In female (XX) mammals, one of the two X chromosomes is inactivated to ensure an equal dose of X-linked genes with males (XY)1. X-chromosome inactivation in eutherian mammals is mediated by the non-coding RNA Xist2. Xist is not found in metatherians3 (marsupials), and how X-chromosome inactivation is initiated in these mammals has been the subject of speculation for decades4. Using the marsupial Monodelphis domestica, here we identify Rsx (RNA-on-the-silent X), an RNA that has properties consistent with a role in X-chromosome inactivation. Rsx is a large, repeat-rich RNA that is expressed only in females and is transcribed from, and coats, the inactive X chromosome. In female germ cells, in which both X chromosomes are active, Rsx is silenced, linking Rsx expression to X-chromosome inactivation and reactivation. Integration of an Rsx transgene on an autosome in mouse embryonic stem cells leads to gene silencing in cis. Our findings permit comparative studies of X-chromosome inactivation in mammals and pose questions about the mechanisms by which X-chromosome inactivation is achieved in eutherians.

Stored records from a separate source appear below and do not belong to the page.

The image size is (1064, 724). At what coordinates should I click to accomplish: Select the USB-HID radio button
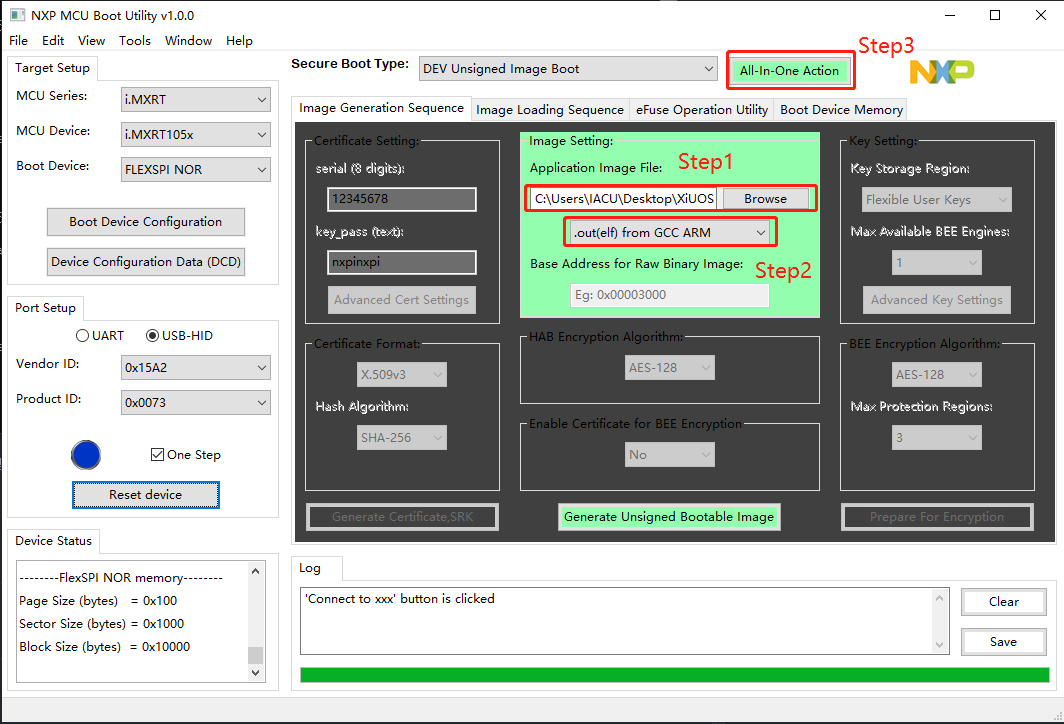pos(153,335)
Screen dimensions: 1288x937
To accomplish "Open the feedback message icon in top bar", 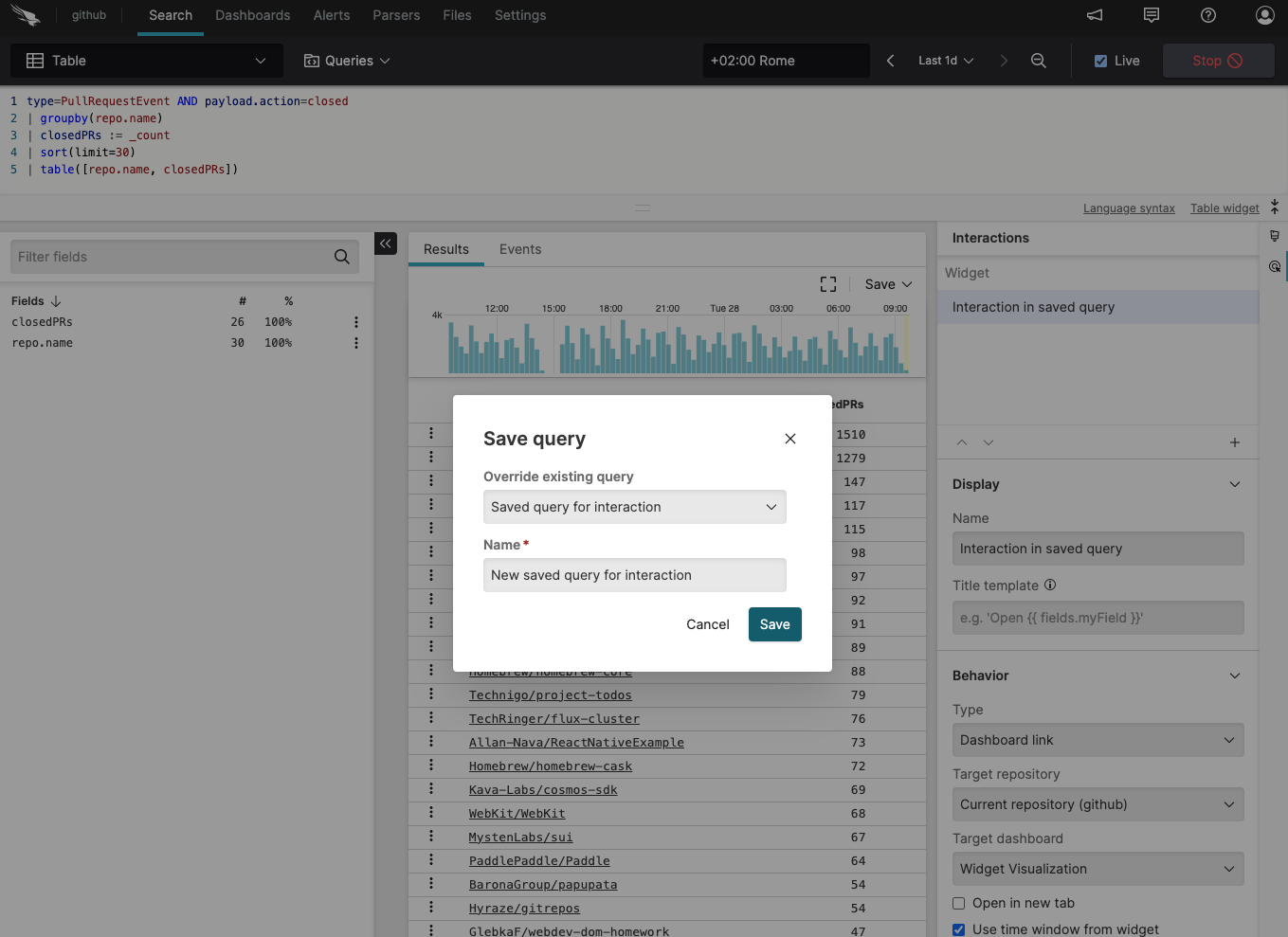I will click(x=1151, y=15).
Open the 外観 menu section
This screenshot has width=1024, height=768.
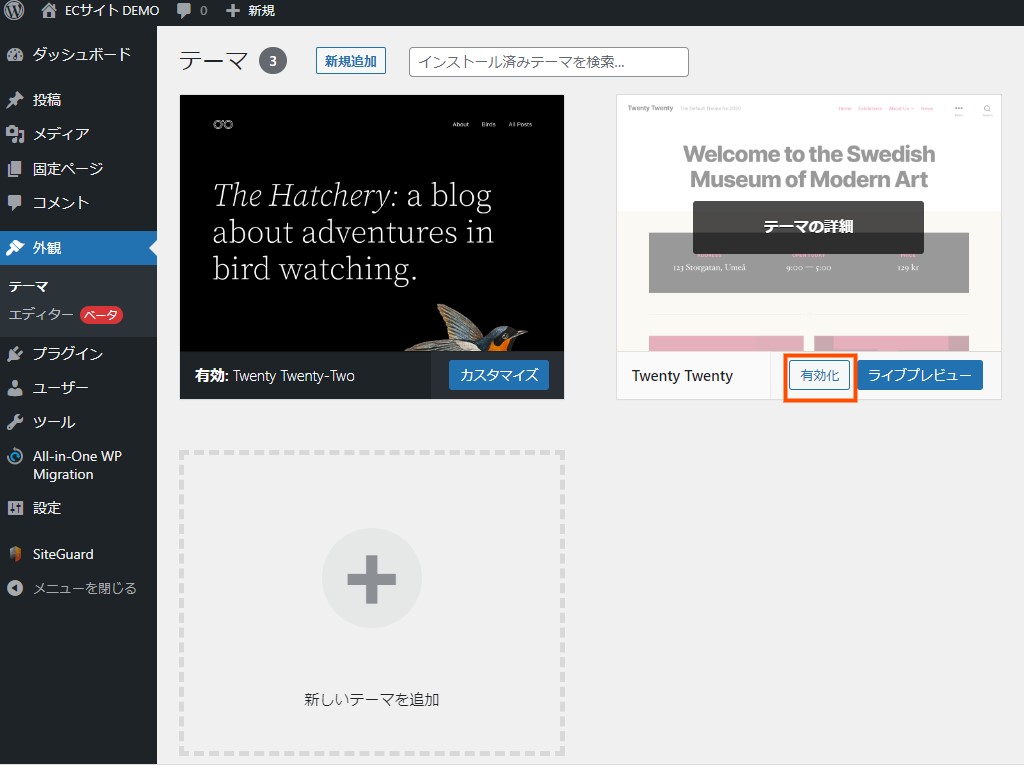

X-chromosome dosage-compensation mechanisms vary between metazoans5. In metatherians, X-chromosome inactivation (XCI) is imprinted, affecting the paternal X chromosome6, but the factors that drive XCI in these mammals are unknown4. The metatherian and eutherian female inactive X chromosomes share common epigenetic features7,8,9, suggesting that XCI in these mammals proceeds by a similar mechanism. Notably, the metatherian inactive X chromosome is enriched for histone H3 Lys 27 trimethylation (H3K27me3)7,8,9,10. In eutherians, this H3K27me3 enrichment is Xist-dependent11. We therefore proposed that an unidentified X-linked RNA initiates XCI in metatherians7. Xist RNA is expressed in female but not male somatic tissues, coats the inactive X chromosome, and is expressed from the inactive X chromosome12,13,14,15. We posited that a regulator of XCI in metatherians would also exhibit these unusual properties.

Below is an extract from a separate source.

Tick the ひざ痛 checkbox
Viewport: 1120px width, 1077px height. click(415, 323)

We analysed XCI in the female brain of the short-tailed opossum M. domestica. Using RNA fluorescence in situ hybridization (FISH), we studied the expression of the X-linked gene Hprt1 with a bacterial artificial chromosome (BAC), VM18-839J22, containing Hprt1 plus 49 kilobases (kb) of upstream and 82 kb of downstream sequence, and in which no other known genes mapped (Fig. 1a). RNA FISH signals usually appear as pinpoint dots. However, the RNA signal detected resembled a cloud (Fig. 1a and Supplementary Fig. 1) that was reminiscent of the Xist RNA cloud seen in female mouse (Fig. 1a) and human cells15. We observed the same RNA cloud using a modified form of the BAC carrying an Hprt1 deletion (Fig. 1a). The RNA therefore originated from another, uncharacterized gene located within the genomic region defined by VM18-839J22. RNA FISH using other BACs narrowed down this region to 82 kb downstream of Hprt1 (Fig. 1a). We identified the RNA using reverse transcription PCR (RT–PCR) on female brain complementary DNA with primers located along this critical region (Fig. 1b and Supplementary Table 1), revealing a transcription unit spanning 47 kb (Fig. 1b).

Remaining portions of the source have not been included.